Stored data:
-*-
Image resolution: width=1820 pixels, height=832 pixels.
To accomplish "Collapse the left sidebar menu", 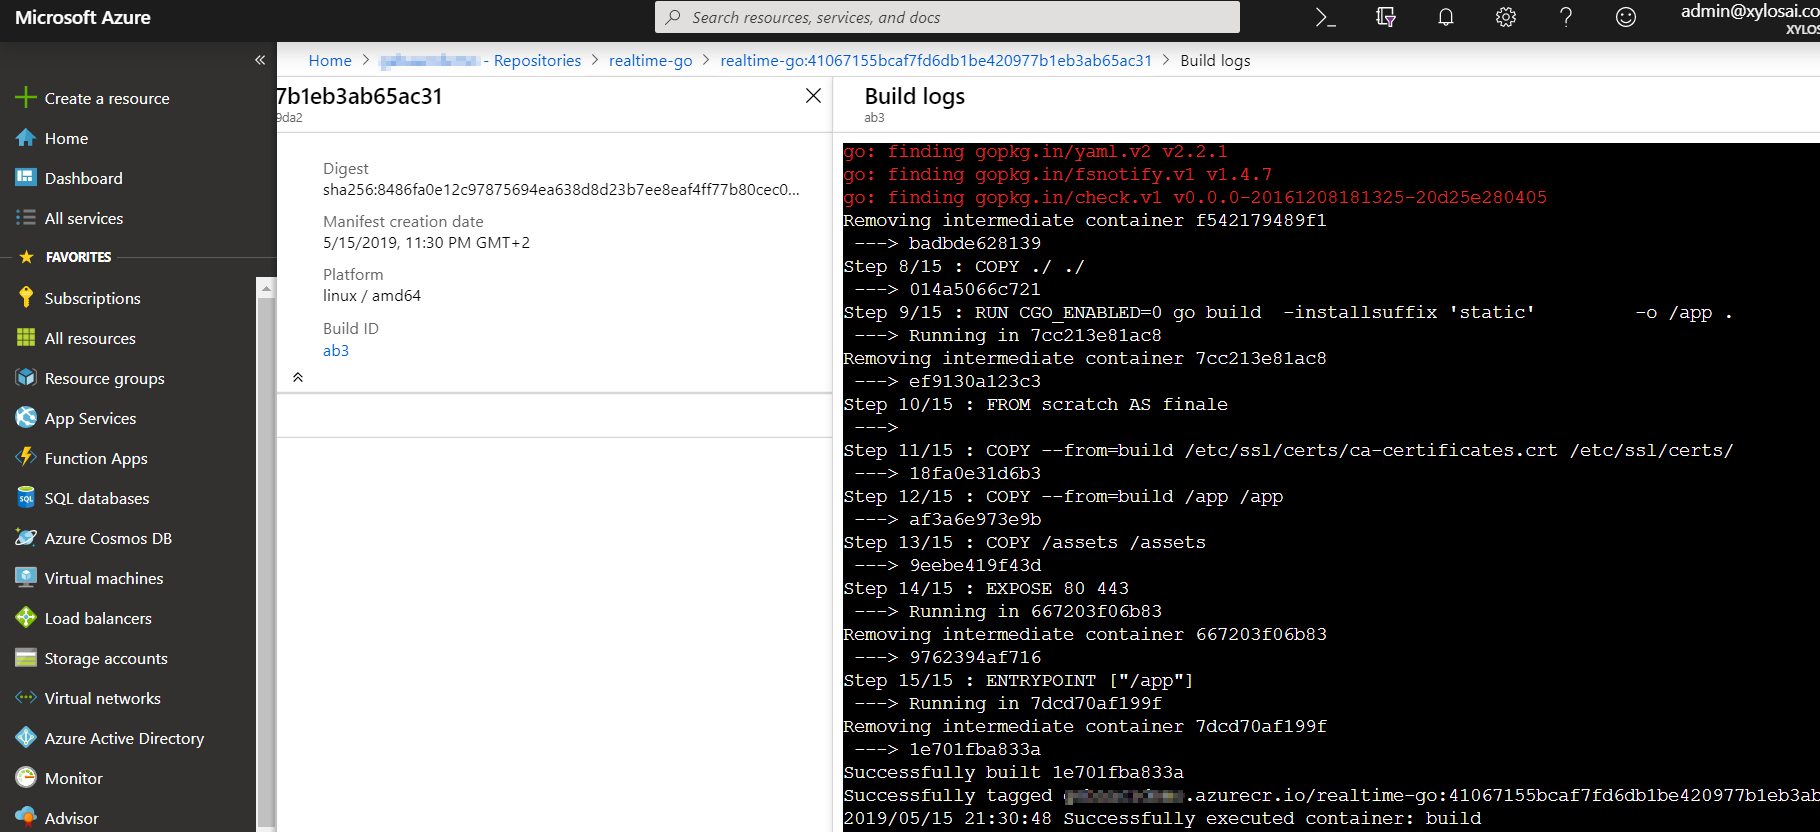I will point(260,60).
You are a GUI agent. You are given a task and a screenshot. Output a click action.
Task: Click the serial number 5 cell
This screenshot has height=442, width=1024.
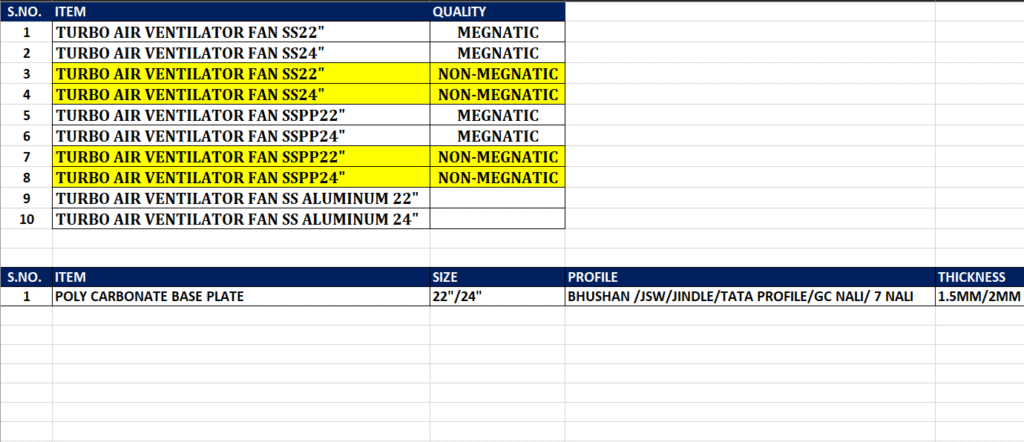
-*-
WORK REQUIRED
Every line from the one holding "You are a GUI" through the end of the records above must be reproduced verbatim, pictures excepted.

ANSWER SECTION
You are a GUI agent. You are given a task and a screenshot. Output a click action.
Task: Click the serial number 5 cell
This screenshot has height=442, width=1024.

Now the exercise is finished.